Work instructions: With the material below, print exactly the lines between the line holding "Click the clipboard checklist icon" and the line holding "Task: Sort by the Esp column header", inclusive. Add nothing else.

START Records supplied

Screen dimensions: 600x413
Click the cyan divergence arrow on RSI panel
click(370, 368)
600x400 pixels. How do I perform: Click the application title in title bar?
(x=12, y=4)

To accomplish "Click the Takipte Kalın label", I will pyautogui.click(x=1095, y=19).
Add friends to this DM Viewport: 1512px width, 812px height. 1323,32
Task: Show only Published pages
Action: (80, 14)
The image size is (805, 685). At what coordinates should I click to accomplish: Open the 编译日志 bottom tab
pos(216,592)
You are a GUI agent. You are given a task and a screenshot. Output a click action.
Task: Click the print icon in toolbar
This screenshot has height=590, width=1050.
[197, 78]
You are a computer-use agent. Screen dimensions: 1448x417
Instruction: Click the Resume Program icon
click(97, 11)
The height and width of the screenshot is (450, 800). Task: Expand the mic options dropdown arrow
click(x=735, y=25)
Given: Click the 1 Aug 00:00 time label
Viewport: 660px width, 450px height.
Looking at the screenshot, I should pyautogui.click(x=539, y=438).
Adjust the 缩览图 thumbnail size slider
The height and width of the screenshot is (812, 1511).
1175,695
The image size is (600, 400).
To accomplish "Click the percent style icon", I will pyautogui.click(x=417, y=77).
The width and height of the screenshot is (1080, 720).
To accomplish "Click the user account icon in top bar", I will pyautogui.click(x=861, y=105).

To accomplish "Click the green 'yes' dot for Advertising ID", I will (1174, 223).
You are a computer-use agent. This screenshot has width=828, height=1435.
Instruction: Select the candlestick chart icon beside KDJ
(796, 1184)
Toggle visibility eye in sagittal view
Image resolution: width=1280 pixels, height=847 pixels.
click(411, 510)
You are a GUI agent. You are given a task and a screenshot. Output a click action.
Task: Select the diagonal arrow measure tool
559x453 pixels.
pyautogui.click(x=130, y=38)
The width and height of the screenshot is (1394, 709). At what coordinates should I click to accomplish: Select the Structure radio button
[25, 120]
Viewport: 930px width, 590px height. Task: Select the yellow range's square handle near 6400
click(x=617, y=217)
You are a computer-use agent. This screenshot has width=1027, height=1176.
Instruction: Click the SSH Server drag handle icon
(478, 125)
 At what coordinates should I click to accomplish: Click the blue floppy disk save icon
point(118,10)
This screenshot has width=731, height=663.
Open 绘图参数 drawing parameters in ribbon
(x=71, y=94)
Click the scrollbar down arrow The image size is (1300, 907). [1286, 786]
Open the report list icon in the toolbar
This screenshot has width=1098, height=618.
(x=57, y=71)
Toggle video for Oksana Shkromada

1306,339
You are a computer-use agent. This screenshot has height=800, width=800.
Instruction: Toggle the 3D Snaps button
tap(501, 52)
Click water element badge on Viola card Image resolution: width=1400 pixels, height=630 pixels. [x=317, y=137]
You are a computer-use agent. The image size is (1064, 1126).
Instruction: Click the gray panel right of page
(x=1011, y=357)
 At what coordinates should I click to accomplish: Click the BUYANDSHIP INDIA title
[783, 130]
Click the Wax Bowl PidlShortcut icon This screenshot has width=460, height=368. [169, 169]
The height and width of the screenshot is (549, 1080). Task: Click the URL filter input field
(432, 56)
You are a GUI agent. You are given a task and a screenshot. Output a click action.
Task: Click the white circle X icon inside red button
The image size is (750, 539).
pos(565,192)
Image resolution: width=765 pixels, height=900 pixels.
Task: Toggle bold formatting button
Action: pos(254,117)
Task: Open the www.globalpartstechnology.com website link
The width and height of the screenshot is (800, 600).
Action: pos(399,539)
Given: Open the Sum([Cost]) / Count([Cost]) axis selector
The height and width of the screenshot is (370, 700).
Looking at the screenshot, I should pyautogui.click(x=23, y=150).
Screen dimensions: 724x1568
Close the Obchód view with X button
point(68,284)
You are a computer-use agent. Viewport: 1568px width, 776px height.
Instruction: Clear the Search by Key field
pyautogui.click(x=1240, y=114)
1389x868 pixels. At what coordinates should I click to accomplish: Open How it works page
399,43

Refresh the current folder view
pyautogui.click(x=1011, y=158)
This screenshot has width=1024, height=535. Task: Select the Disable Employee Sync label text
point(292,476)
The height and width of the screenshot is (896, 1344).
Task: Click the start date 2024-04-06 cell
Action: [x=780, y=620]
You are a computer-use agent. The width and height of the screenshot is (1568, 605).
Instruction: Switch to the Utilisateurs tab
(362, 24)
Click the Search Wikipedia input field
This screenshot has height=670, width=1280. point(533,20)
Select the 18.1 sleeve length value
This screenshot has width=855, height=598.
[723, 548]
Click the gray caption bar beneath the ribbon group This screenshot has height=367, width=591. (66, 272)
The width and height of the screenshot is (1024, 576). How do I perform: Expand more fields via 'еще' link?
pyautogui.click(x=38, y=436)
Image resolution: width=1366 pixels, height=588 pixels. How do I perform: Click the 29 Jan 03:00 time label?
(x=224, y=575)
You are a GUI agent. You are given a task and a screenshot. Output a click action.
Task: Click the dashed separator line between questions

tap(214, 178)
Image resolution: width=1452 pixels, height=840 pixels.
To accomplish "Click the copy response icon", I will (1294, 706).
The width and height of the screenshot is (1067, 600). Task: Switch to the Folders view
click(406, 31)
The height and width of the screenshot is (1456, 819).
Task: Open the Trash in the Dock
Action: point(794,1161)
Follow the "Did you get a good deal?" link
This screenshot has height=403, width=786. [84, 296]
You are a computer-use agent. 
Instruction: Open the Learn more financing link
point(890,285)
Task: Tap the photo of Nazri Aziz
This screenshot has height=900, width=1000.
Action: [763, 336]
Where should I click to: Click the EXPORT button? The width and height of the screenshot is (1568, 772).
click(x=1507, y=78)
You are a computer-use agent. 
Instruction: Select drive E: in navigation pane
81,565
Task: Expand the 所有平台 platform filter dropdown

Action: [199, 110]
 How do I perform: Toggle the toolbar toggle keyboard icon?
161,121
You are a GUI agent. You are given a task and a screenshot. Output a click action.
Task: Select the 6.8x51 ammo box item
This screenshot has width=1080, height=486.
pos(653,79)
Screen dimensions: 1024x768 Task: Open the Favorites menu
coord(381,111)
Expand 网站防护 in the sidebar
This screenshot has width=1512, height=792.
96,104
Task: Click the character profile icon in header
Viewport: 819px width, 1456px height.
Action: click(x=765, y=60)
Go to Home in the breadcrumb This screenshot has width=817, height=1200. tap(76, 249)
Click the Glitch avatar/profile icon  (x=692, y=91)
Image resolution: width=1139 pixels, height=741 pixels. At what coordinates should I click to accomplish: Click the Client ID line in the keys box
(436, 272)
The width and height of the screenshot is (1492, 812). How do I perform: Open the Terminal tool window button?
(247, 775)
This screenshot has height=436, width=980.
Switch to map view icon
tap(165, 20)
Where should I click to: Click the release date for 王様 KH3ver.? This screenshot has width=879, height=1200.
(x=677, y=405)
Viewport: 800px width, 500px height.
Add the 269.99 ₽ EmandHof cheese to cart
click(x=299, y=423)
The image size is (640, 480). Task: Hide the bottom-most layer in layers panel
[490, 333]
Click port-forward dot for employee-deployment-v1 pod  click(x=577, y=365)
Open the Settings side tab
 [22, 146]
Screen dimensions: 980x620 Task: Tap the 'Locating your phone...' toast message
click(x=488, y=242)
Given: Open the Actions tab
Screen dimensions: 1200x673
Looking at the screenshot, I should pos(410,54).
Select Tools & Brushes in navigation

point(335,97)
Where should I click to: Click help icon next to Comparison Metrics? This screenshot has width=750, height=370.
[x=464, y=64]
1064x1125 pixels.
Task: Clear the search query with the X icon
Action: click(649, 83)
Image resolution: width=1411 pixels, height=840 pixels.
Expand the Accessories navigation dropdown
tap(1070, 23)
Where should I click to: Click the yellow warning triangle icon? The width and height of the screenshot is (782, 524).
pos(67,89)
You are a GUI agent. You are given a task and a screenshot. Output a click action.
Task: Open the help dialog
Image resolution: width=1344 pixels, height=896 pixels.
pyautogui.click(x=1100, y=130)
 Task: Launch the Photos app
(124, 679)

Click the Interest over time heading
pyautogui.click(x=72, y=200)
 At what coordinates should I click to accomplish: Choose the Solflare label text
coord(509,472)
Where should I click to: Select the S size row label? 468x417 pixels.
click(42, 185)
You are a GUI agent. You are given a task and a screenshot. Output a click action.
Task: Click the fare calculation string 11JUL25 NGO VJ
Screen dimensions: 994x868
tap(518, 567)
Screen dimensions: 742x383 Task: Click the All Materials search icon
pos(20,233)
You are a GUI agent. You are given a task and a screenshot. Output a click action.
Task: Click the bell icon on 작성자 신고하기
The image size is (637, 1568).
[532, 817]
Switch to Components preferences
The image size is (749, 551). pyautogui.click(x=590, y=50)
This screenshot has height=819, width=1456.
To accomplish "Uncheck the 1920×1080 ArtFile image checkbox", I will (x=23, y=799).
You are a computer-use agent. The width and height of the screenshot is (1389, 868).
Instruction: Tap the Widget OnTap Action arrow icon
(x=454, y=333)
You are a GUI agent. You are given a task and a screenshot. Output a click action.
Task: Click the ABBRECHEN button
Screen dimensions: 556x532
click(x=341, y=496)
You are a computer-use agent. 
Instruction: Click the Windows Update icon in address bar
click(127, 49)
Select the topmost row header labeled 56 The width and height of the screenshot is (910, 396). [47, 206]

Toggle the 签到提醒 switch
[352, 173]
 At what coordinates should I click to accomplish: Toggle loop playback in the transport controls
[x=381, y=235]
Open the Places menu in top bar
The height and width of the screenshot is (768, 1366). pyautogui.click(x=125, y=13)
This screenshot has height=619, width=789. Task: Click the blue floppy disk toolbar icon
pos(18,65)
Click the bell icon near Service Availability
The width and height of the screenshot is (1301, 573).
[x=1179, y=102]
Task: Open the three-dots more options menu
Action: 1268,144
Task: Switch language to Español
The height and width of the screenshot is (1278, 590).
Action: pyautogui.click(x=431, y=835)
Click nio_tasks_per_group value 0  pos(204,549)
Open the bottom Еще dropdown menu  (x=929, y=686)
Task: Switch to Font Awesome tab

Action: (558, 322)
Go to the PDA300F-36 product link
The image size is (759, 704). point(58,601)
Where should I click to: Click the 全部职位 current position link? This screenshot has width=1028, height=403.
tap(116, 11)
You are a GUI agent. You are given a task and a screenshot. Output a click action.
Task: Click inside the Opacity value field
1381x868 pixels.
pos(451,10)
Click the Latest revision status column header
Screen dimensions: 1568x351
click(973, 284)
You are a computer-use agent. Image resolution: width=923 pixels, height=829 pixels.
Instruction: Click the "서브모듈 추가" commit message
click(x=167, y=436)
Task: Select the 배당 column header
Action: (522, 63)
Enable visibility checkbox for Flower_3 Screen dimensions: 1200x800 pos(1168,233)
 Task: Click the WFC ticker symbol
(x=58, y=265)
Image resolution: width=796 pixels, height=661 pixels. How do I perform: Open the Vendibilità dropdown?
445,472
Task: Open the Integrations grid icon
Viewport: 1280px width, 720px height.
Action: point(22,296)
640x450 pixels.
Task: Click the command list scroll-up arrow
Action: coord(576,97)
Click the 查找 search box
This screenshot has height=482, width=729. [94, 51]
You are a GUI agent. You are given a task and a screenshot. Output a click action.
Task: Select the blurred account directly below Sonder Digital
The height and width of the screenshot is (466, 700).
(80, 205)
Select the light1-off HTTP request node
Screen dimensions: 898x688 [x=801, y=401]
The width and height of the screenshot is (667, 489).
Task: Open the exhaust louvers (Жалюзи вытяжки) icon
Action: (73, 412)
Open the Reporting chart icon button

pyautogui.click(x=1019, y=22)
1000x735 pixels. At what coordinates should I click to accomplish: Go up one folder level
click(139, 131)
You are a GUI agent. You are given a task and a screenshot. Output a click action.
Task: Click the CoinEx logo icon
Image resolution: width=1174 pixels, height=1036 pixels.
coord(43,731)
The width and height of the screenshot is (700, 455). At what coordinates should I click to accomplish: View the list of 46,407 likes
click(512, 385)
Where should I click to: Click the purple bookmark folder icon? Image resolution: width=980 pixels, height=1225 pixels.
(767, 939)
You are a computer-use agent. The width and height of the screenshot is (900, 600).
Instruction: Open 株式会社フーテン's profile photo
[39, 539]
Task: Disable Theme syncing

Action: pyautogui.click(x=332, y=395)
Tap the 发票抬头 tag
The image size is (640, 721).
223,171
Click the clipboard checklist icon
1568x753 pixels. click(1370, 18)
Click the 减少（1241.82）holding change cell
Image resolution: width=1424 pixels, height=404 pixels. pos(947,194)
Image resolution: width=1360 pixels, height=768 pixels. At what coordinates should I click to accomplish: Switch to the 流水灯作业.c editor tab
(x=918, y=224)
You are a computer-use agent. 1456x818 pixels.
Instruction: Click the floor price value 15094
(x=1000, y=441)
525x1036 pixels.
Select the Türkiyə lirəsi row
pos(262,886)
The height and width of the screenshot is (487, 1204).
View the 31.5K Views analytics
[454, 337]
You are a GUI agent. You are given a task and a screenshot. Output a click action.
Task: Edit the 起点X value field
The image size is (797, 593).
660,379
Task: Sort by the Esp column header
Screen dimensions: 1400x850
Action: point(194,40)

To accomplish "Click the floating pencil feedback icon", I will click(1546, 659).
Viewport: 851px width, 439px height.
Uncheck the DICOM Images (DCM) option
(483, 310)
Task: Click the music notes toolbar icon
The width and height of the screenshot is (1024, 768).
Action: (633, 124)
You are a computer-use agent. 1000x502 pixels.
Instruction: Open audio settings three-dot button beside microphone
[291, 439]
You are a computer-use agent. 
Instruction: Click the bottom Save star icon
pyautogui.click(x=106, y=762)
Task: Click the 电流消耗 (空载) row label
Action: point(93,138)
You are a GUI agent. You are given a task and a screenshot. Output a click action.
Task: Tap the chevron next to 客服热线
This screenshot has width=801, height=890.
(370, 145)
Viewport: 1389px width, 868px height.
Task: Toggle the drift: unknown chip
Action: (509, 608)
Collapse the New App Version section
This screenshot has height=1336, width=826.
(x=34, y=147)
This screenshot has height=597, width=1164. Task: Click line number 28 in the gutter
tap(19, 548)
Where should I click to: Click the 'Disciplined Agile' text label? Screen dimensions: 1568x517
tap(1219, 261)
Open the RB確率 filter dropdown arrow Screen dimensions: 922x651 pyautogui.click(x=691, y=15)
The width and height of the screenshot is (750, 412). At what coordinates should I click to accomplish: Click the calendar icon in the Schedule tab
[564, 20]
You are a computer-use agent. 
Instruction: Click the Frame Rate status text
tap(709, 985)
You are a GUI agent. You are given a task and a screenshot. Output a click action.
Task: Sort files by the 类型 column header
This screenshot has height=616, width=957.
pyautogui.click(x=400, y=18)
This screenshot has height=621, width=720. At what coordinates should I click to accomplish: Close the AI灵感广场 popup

END Records supplied

Answer to the exercise:
Click the clipboard checklist icon
1568x753 pixels. click(1370, 18)
Click the 减少（1241.82）holding change cell
Image resolution: width=1424 pixels, height=404 pixels. pos(947,194)
Image resolution: width=1360 pixels, height=768 pixels. At what coordinates should I click to accomplish: Switch to the 流水灯作业.c editor tab
(x=918, y=224)
You are a computer-use agent. 1456x818 pixels.
Instruction: Click the floor price value 15094
(x=1000, y=441)
525x1036 pixels.
Select the Türkiyə lirəsi row
pos(262,886)
The height and width of the screenshot is (487, 1204).
View the 31.5K Views analytics
[454, 337]
You are a GUI agent. You are given a task and a screenshot. Output a click action.
Task: Edit the 起点X value field
The image size is (797, 593).
660,379
Task: Sort by the Esp column header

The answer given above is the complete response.